Recipe for a Zephid:
1x Multani, Maro Sorcerer
1x Phyrexian Boon
1x Rabid Wombat
1x Shifting Skies
1x Crown of the Ages
1x Ill-Gotten Gains
1x Chains of Mephistopheles
1x Anvil of Bogardan
1x Visions Charm
1x Morning Tide
1x Limited Resources
10x Snow-Covered Mountain
1x Planar Birth
1x Mind Twist
Play the Multani and the Wombat and cast the enchantments, naming blue for Shifting Skies. Then move the creature enchantments to Multani, using the Crown. Then cast the Chains and the Anvil, ensuring that nobody gains any new cards at all, keeping the Multani at a steady power and toughness. Then Mind Twist your opponent’s hand away. Then cast Morningtide. Then mill the opponent for four with the Charm, ensuring that there are exactly four cards in his or her graveyard. Remove one of them with the Cremate. Then play the three Meddling Mages, naming the other three cards. To ensure he doesn’t play a land, play your ten mountains with the Fastbond, cast Limited Resources, then the Armageddon, then the Planar birth, putting ten lands into play on your side. Now cast Ill-gotten gains, making the total of cards in players hands equal to the number six. This makes Multani as strong as a Zephid, flying, blue, untargetable and with a converted mana cost of six. It ensures that no spells are cast by your opponent and that no lands are played by him or her. The icing on the cake is the fact the nobody draws any new cards – so as long as you play nothing yourself, your Multani will be as good as any Zephid!

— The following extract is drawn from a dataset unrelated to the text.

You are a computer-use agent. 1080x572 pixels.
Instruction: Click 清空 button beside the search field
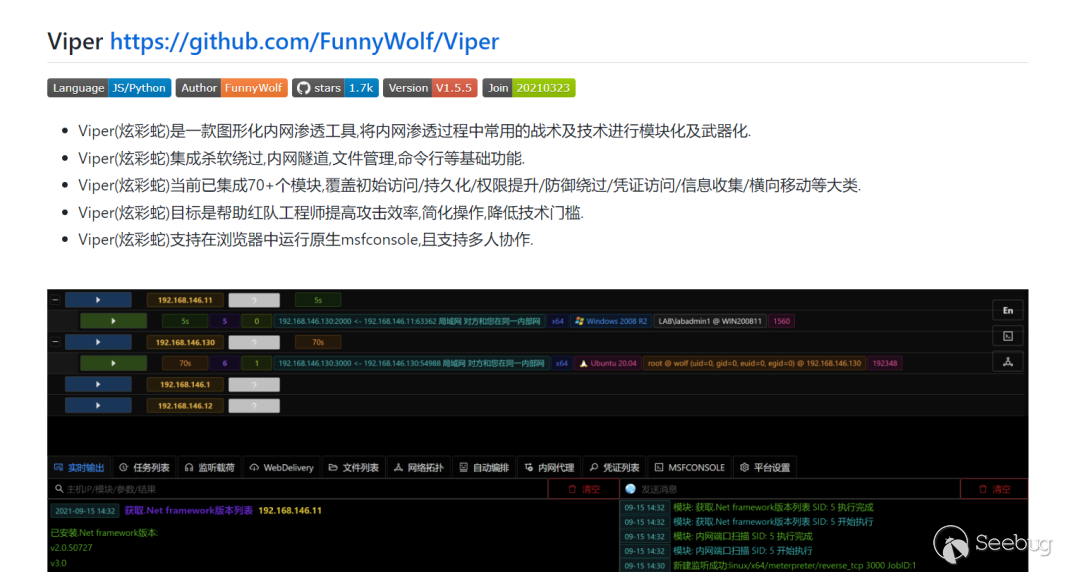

That’s enough of that silliness for now.
Now we need a little controversy, for it feels so empty without me:
Did you notice the list of the top 10 multiplayer cards that Anthony Alongi wrote some days ago? Did you also see the Wild Mongrel and the Swords to Plowshares? Did you also miss Martyr’s Cause, Academy Rector, and Phyrexian Plaguelord? How different would such a list have been had I published it! Now, I am not going to publish such a list myself – how good a card is is wholly dependent on the metagame you’re in… And I’ll assure you that our metagame is one where one doesn’t thrive when you’re not able to sacrifice his own permanents at will. I’d rather have the Rats of Rath than a Wild Mongrel. Let me demonstrate Wild Mongrel in a hypothetical Fashion:
“Swing you with the Mongrel.”
“Block with the Wall of Blossoms.”
Is he going to discard two cards? For a measly wall? I think not.

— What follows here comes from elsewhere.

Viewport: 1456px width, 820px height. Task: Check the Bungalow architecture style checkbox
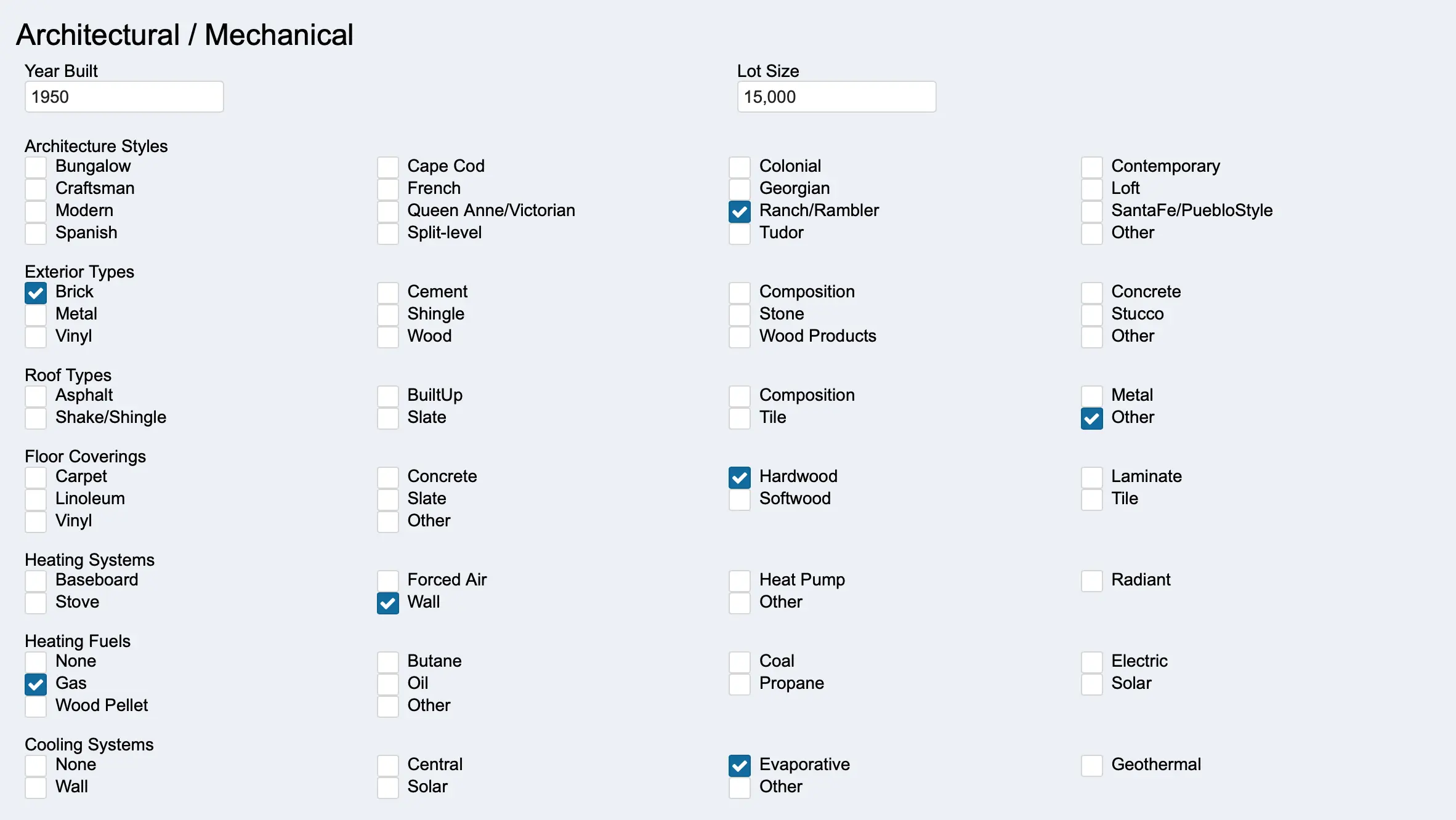coord(36,167)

“Swing you with the Mongrel.”
“Block with White Knight.”
“Activate Seal of Fire in Response.”
Now pumping once, though not favorable, is an acceptable way of killing a Knight. But is he going to pay three cards for a single Knight and Seal? I think not.
“Swing you with the Mongrel.”
“I take two.”
I don’t think you’ll want to discard cards to deal damage to a player on a one to-one-basis. Especially not at the start of the game, where the Mongrel ought to shine.
“On my turn, Ghitu Sling the Mongrel.”
“Swing you with the Mongrel.”
“Block with the Slinger.”
That’s yet another two-for-one.
I think I’ve demonstrated my Mongrel point well enough, but let’s also give some credit where credit is due – the thing has its moments.
“Swing you with the Mongrel.”
“How many cards are in your hand?”
“Block with my Negator, I can spare the three permanents.”
“Discard Violent Eruption, pay the madness. Mongrel becomes white with Divine Sacrament and Jihad in play. Sacrifice eleven permanents, please.”
I’m not trying to be sarcastic; I just wanted to cover all the good aspects of the Mongrel in a single fictitious example. So in conclusion, the Mongrel is good, but not worthy of a top ten spot. Not by a long shot. A quick ten cards better than the Mongrel:
Reins of Power
Wall of Blossoms
I think Rhox is even better than the Mongrel. It swings for five. It always comes through. It regenerates. It inspires awe in happy casual players, not knowing of evil Psychatogs ruining the dreams of more advanced players. And even though that list is nowhere near my multiplayer top ten, notice how it still doesn’t have Swords to Plowshares in it. Simple removal, without advantage, just won’t cut it for my standards. I admit that the”removed from game” clause is so very very tempting, but it takes more to make it to the top. One mana isn’t much – but Annihilate gives you back your card, Nekrataal gives you a creature, and Attrition gives you good prospects for further opposing culprits.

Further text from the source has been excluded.